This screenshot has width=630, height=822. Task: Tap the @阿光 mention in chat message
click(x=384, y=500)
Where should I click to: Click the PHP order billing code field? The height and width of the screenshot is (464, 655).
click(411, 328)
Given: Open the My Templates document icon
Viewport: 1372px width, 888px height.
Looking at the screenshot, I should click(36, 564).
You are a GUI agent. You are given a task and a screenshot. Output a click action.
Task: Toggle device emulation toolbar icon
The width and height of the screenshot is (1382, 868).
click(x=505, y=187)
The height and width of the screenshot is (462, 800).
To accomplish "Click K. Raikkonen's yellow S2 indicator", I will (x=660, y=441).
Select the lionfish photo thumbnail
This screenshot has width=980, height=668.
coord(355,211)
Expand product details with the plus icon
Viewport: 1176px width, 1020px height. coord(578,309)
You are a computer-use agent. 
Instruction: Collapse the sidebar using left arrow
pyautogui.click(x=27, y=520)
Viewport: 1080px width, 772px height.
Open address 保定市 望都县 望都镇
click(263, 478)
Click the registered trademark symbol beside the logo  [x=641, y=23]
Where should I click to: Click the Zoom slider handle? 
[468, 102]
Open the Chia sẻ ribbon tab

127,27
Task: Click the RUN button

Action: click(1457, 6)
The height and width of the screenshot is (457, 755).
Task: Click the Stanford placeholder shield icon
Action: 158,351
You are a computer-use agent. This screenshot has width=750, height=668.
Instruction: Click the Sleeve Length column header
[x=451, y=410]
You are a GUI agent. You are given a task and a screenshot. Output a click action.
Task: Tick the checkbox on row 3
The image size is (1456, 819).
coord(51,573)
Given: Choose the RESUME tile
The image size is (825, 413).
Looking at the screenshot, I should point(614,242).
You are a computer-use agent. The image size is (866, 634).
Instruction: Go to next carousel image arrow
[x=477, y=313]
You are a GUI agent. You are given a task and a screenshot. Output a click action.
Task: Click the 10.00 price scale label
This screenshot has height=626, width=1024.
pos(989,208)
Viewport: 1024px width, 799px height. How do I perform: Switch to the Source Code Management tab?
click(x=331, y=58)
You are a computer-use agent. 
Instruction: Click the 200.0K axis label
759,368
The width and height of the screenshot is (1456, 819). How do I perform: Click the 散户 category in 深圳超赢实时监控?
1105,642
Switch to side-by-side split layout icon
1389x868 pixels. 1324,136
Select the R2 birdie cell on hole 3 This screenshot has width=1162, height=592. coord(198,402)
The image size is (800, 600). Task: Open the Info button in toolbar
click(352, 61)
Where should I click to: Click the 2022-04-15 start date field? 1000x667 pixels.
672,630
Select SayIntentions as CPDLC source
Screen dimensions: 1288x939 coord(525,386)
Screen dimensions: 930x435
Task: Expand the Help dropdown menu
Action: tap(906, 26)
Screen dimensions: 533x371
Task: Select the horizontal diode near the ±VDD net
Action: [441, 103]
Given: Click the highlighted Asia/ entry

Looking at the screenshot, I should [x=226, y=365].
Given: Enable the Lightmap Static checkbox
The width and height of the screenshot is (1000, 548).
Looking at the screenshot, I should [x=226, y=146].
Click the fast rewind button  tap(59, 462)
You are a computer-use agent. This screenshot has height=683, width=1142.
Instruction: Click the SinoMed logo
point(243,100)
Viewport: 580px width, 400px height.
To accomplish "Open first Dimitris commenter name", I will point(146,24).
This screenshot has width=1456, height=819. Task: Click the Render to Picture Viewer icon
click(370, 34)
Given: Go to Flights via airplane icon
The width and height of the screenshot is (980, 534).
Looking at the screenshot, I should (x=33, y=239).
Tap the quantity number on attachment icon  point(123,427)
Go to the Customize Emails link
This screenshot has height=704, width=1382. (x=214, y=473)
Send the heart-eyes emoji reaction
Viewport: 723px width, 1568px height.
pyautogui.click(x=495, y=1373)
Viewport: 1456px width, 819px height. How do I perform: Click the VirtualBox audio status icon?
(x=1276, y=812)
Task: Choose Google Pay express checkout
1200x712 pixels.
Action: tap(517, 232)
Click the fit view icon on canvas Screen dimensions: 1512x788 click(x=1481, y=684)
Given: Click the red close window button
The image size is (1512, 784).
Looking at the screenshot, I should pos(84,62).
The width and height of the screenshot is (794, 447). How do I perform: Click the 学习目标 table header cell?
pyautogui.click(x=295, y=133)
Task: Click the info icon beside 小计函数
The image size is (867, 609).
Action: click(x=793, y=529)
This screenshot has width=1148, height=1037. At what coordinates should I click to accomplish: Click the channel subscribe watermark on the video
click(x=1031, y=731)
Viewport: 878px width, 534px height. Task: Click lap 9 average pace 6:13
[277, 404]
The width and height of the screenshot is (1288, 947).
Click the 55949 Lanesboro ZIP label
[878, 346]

§

* WRITTEN REQUEST: Please edit the records above by replacing "GUI agent" with "screen agent" everywhere, leaving every other part untouched.

* EXERCISE RESPONSE:
This screenshot has width=630, height=822. Task: Tap the @阿光 mention in chat message
click(x=384, y=500)
Where should I click to: Click the PHP order billing code field? The height and width of the screenshot is (464, 655).
click(411, 328)
Given: Open the My Templates document icon
Viewport: 1372px width, 888px height.
Looking at the screenshot, I should click(36, 564).
You are a screen agent. You are given a task and a screenshot. Output a click action.
Task: Toggle device emulation toolbar icon
The width and height of the screenshot is (1382, 868).
click(x=505, y=187)
The height and width of the screenshot is (462, 800).
To accomplish "Click K. Raikkonen's yellow S2 indicator", I will (x=660, y=441).
Select the lionfish photo thumbnail
This screenshot has width=980, height=668.
coord(355,211)
Expand product details with the plus icon
Viewport: 1176px width, 1020px height. coord(578,309)
You are a computer-use agent. 
Instruction: Collapse the sidebar using left arrow
pyautogui.click(x=27, y=520)
Viewport: 1080px width, 772px height.
Open address 保定市 望都县 望都镇
click(263, 478)
Click the registered trademark symbol beside the logo  [x=641, y=23]
Where should I click to: Click the Zoom slider handle? 
[468, 102]
Open the Chia sẻ ribbon tab

127,27
Task: Click the RUN button

Action: click(1457, 6)
The height and width of the screenshot is (457, 755).
Task: Click the Stanford placeholder shield icon
Action: 158,351
You are a computer-use agent. This screenshot has width=750, height=668.
Instruction: Click the Sleeve Length column header
[x=451, y=410]
You are a screen agent. You are given a task and a screenshot. Output a click action.
Task: Tick the checkbox on row 3
The image size is (1456, 819).
coord(51,573)
Given: Choose the RESUME tile
The image size is (825, 413).
Looking at the screenshot, I should point(614,242).
You are a computer-use agent. The image size is (866, 634).
Instruction: Go to next carousel image arrow
[x=477, y=313]
You are a screen agent. You are given a task and a screenshot. Output a click action.
Task: Click the 10.00 price scale label
This screenshot has height=626, width=1024.
pos(989,208)
Viewport: 1024px width, 799px height. How do I perform: Switch to the Source Code Management tab?
click(x=331, y=58)
You are a computer-use agent. 
Instruction: Click the 200.0K axis label
759,368
The width and height of the screenshot is (1456, 819). How do I perform: Click the 散户 category in 深圳超赢实时监控?
1105,642
Switch to side-by-side split layout icon
1389x868 pixels. 1324,136
Select the R2 birdie cell on hole 3 This screenshot has width=1162, height=592. coord(198,402)
The image size is (800, 600). Task: Open the Info button in toolbar
click(352, 61)
Where should I click to: Click the 2022-04-15 start date field? 1000x667 pixels.
672,630
Select SayIntentions as CPDLC source
Screen dimensions: 1288x939 coord(525,386)
Screen dimensions: 930x435
Task: Expand the Help dropdown menu
Action: tap(906, 26)
Screen dimensions: 533x371
Task: Select the horizontal diode near the ±VDD net
Action: [441, 103]
Given: Click the highlighted Asia/ entry

Looking at the screenshot, I should [x=226, y=365].
Given: Enable the Lightmap Static checkbox
The width and height of the screenshot is (1000, 548).
Looking at the screenshot, I should [x=226, y=146].
Click the fast rewind button  tap(59, 462)
You are a computer-use agent. This screenshot has height=683, width=1142.
Instruction: Click the SinoMed logo
point(243,100)
Viewport: 580px width, 400px height.
To accomplish "Open first Dimitris commenter name", I will point(146,24).
This screenshot has width=1456, height=819. Task: Click the Render to Picture Viewer icon
click(370, 34)
Given: Go to Flights via airplane icon
The width and height of the screenshot is (980, 534).
Looking at the screenshot, I should (x=33, y=239).
Tap the quantity number on attachment icon  point(123,427)
Go to the Customize Emails link
This screenshot has height=704, width=1382. (x=214, y=473)
Send the heart-eyes emoji reaction
Viewport: 723px width, 1568px height.
pyautogui.click(x=495, y=1373)
Viewport: 1456px width, 819px height. How do I perform: Click the VirtualBox audio status icon?
(x=1276, y=812)
Task: Choose Google Pay express checkout
1200x712 pixels.
Action: tap(517, 232)
Click the fit view icon on canvas Screen dimensions: 1512x788 click(x=1481, y=684)
Given: Click the red close window button
The image size is (1512, 784).
Looking at the screenshot, I should pos(84,62).
The width and height of the screenshot is (794, 447). How do I perform: Click the 学习目标 table header cell?
pyautogui.click(x=295, y=133)
Task: Click the info icon beside 小计函数
The image size is (867, 609).
Action: click(x=793, y=529)
This screenshot has width=1148, height=1037. At what coordinates should I click to accomplish: Click the channel subscribe watermark on the video
click(x=1031, y=731)
Viewport: 878px width, 534px height. Task: Click lap 9 average pace 6:13
[277, 404]
The width and height of the screenshot is (1288, 947).
Click the 55949 Lanesboro ZIP label
[878, 346]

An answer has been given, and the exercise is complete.